With historic Thomson Hydro Station on the St. Louis River as a backdrop, Minnesota Power welcomed Deputy Undersecretary of the Navy Jodi Greene and other Navy personnel at a reception Wednesday as part of Navy Week activities.
ALLETE President Bethany Owen welcomed Greene and other special guests, including Duluth Mayor Emily Larson, state Representative Dave Lislegard, and sailors from the USS Constitution and the USS Minneapolis/St. Paul.
ALLETE CEO Al Hodnik, several city council and township board members also attended, along with a representative from Jay Cooke State Park and the Yellow Ribbon regional outreach coordinator for northern Minnesota.
“One reason we’re so honored to be a part of Navy Week is the deep connection we have with those who serve in the military and their families,” Owen said. “ALLETE/Minnesota Power was named a Yellow Ribbon company in 2016 and ALLETE Clean Energy followed in 2017. These designations formally recognize what ALLETE and all of its businesses have been doing from the very beginning — supporting service members, veterans and their families — in peacetime and in wartime.”
Greene said support for service members and veterans from companies like Minnesota Power and ALLETE is important for the nation.
“I commend Minnesota Power and ALLETE for being a Yellow Ribbon company,” Greene said. “Holding up our veterans is what makes America great.”
Greene also said energy facilities like Thomson play a role in the success of the Navy¹s mission and are critical assets in keeping both the armed services and the nation strong.

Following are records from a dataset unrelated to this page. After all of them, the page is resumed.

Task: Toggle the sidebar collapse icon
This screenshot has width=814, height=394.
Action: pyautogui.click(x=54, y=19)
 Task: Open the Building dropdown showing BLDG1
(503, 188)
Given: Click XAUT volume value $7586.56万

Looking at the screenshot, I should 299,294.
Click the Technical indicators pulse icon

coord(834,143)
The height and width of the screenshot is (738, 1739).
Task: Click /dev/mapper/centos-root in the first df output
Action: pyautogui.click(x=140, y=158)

Greene and Larson shared the news announced earlier in the day that the USS Minneapolis-Saint Paul would be commissioned in Duluth sometime in the next 12-16 months. Greene is sponsor for the littoral combat ship.
To mark the occasion, Hodnik and Owen presented Greene with a commemorative copper medallion that features Minnesota Power’s hydro facilities.
Following lunch and remarks, Greene was among those who toured Thomson Hydro, which is the heart of Minnesota Power’s hydroelectric system. During World War II, Minnesota Power was mostly a hydroelectric utility and its hydro generators, like Thomson, supplied the power that Iron Range mines needed to produce the iron ore for building ships, tanks and airplanes. It continues to produce reliable, renewable carbon-free energy today.